● GIVEN TASK:
Carry on the review of the novel Fever, picking up after its last line.

● DOCUMENT SECTION:
Wednesday, April 18, 2012

"Fever" by Joan Swan, reviewed by Sherry Isaac

I shy away from writing reviews for writers I know. A review places two reputations on the line, the author’s, and the reviewer’s. To write a proper review I have to be honest and accurate about my impressions. It is a responsibility I take seriously.

I met Joan Swan in the fall of 2010 on a mountain top in Colorado. We were classmates in a writing class. I fell in friend with Joan, and fell in love with her writing.

As the release date of Fever (Kensington Publishing Group) approached, Joan sought reviews. I’d had a taste of Joan’s writing that had only whetted my appetite for more, and the usual qualms over reviewing a friend’s book vanished.

My hand shot up. Pick me, pick me!

My copy arrived. I opened the package. Drooled over the cover model. << YUM! >> Cracked the spine.

Page one, paragraph one, I had not made a mistake. Joan rivets the reader to the page with a pace that flows like hot taffy down a milk chocolate slope. Quick. Smooth. Scrumptious.

No back-burner simmer here. Embers ignite in hot hot hot chemistry, a raging plot, smoldering sensuality, and a charred line between good and evil.

I could talk about story line, but the back cover blurb and other reviewers have that fire under control. Instead, I’ll tackle craft. A plot can be intriguing, full of twists and turns, but if the writer can’t hold a reader’s interest with quality prose and a competent pen, success and sales go up in smoke.

A penny for a page-turner? How’s this for a hook at the end of chapter one:
Primal anger sank deep and overlaid the fear. She’d be quiet all right. And in the silence, she’d watch. And wait. And plan.

Joan’s dialogue fills us in not only on a character’s attitude, but on his prejudices:
“Shut the fuck up, you goddamned gook.”

● STORED RECORDS:
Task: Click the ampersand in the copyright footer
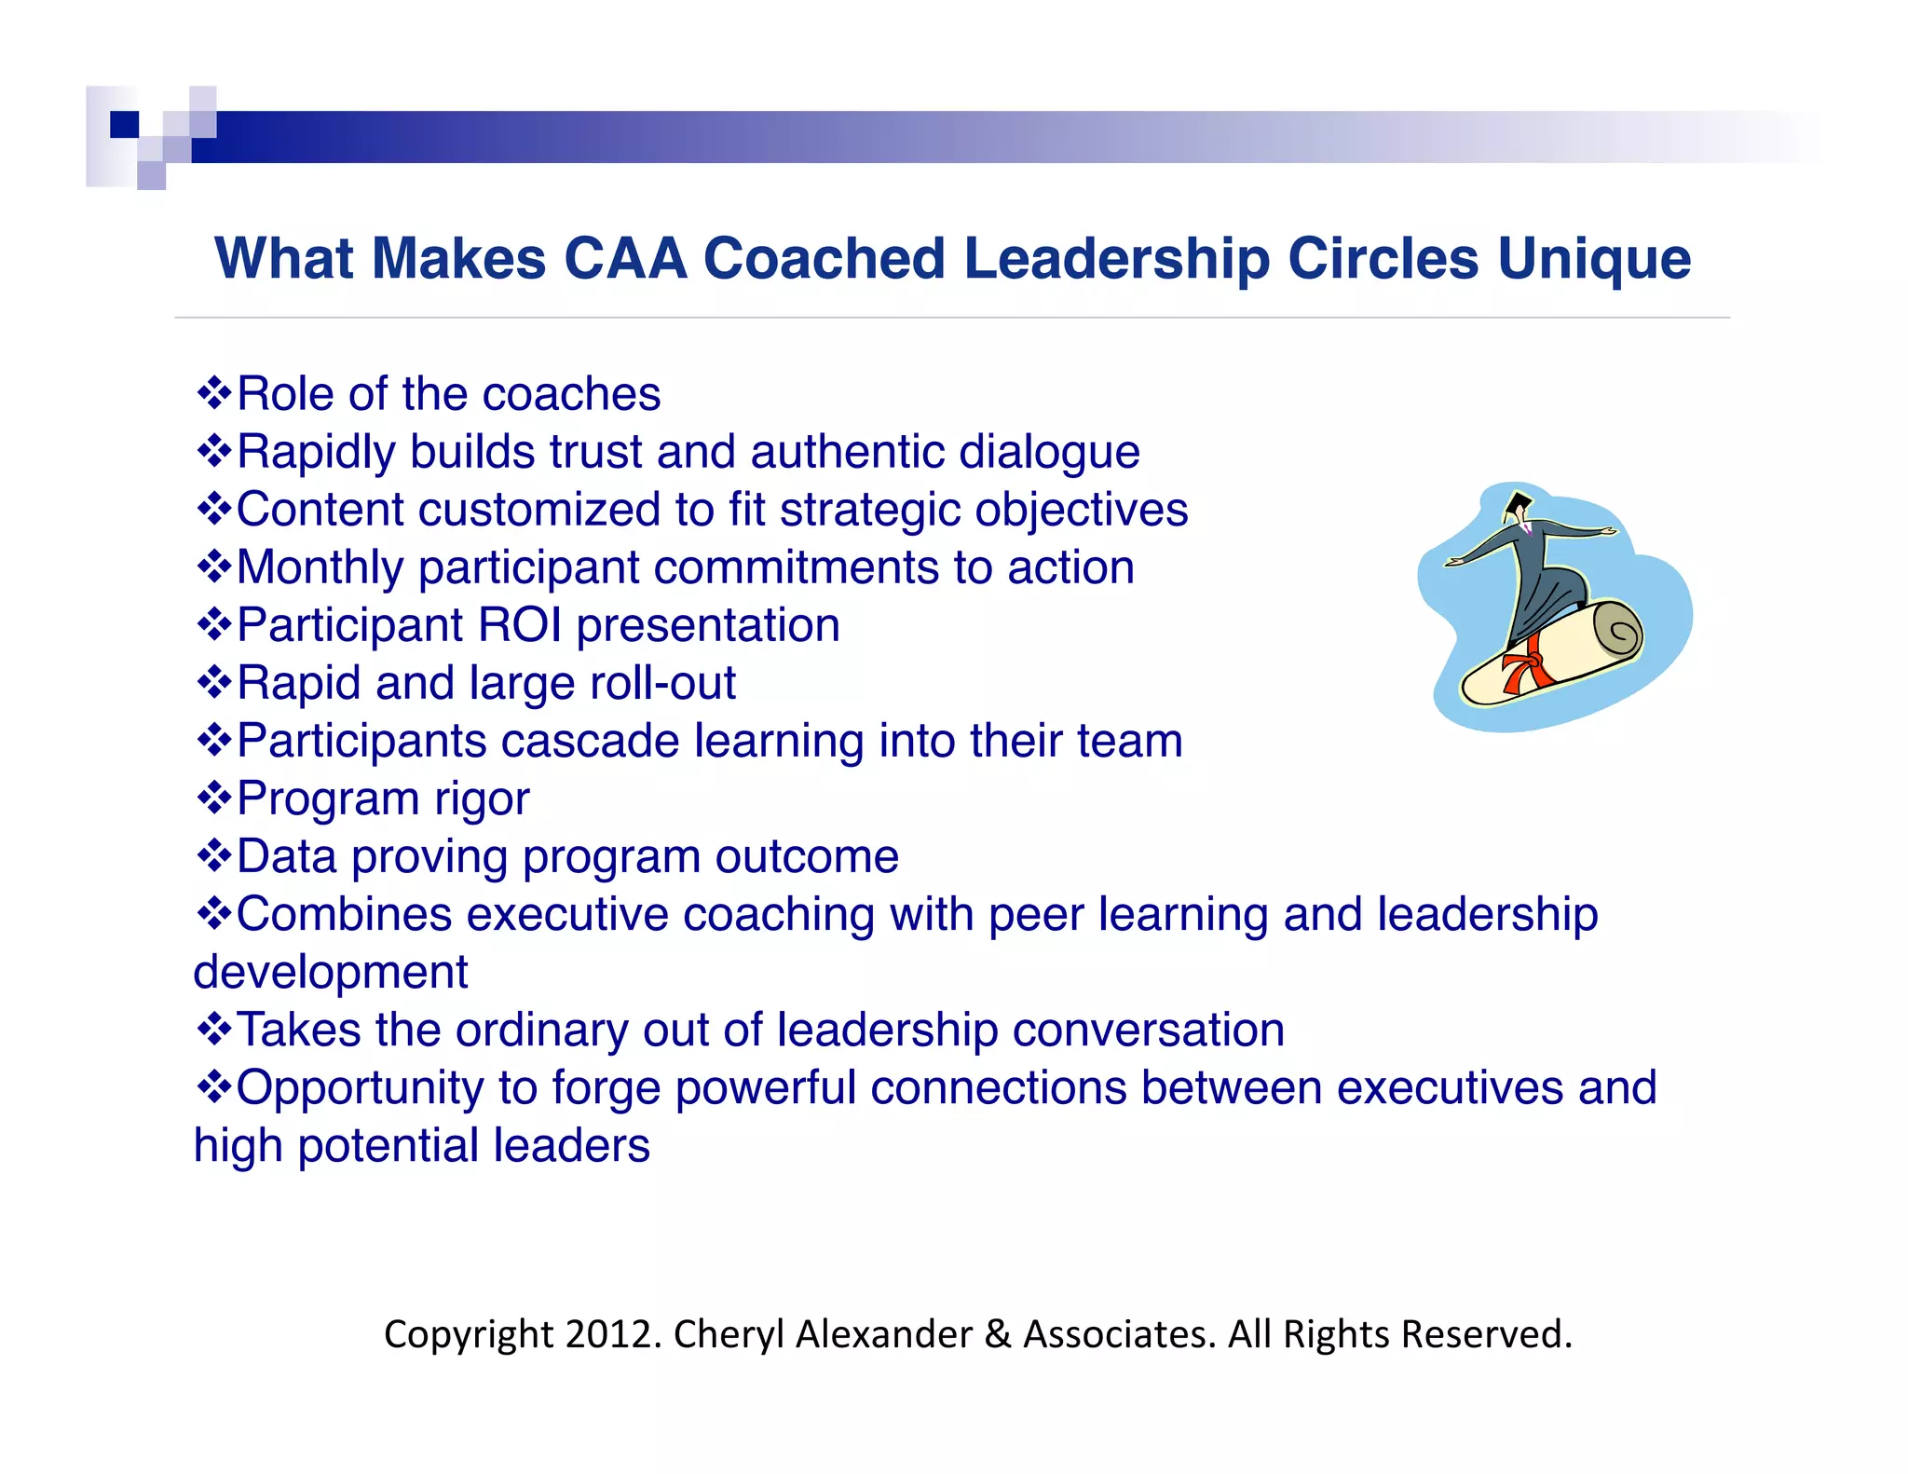pos(997,1334)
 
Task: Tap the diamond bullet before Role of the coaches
pos(214,393)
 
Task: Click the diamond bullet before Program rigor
pos(214,798)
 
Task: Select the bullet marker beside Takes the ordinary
pos(214,1029)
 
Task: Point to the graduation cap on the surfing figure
pos(1519,505)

● RESPONSE TO THIS EXERCISE:
No scene, no set up, yet I sure as heck don’t have to tell you that was not one of the good guys. As for heroine Alyssa’s spark:
“If you hadn’t gone all NASCAR on me, I could have settled for a frostie.”

When the pressure is on and our heroine needs a plan, Joan knows how to kick up the embers and set fire to the pace:
A crowbar, hammer, lighter, screwdriver, wrench, paint supplies, bag of weed killer, can of gasoline.
Click.
Introspection provides powerful insight into a hero’s heart, but narration can bore us with drawn out explanations. Not so in Fever. Teague’s internalization stokes the fire with some smoldering description:
Had he really walked out on her lying naked, tangled in a sheet, still warm and damp with their sweat from hours and hours and heavenly hours of lovemaking? Had he? Really?

And now for the smoky plume of simplicity:
“You’re getting a little bossy, Lys.” Teague bit his way down her neck. “I like it.”

The purpose of a good review is to light a fire under the reader’s keister to buy and read the book, but with Joan’s own words sizzling up and down the page, my job has never been easier.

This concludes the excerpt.